[Data items]

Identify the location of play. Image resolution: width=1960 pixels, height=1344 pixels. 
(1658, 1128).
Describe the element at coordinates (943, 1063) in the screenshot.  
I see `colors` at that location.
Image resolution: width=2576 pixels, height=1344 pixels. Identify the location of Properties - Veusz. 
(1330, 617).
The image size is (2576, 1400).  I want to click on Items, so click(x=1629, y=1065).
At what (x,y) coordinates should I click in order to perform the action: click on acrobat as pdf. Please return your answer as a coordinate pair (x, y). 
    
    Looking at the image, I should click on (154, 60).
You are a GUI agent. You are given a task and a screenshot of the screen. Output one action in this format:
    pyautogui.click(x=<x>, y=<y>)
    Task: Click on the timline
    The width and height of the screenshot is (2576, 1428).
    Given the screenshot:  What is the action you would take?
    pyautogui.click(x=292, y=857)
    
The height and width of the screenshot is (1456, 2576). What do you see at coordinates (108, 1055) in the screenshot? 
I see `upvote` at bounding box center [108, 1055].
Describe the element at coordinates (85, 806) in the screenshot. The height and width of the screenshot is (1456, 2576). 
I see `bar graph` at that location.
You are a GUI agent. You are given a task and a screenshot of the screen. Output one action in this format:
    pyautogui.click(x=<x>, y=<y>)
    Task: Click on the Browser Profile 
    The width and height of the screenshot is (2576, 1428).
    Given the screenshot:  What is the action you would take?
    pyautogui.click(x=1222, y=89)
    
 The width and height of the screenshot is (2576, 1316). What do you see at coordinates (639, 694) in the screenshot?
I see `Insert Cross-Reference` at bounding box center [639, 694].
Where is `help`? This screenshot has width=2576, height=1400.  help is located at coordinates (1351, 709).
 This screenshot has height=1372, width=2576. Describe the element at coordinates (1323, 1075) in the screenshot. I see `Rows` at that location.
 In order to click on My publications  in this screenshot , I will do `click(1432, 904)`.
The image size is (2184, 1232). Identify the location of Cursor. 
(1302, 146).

[Set task]
Rewrite every line from the one holding "In order to click" through the end of the records, inclusive, requests included. Scale each coordinate in the answers by 1.55 and round to whole numbers, with halves rounded up.

[Solution for this exercise]
 In order to click on My publications  in this screenshot , I will do `click(2220, 1401)`.
The image size is (2184, 1232). Identify the location of Cursor. 
(2018, 226).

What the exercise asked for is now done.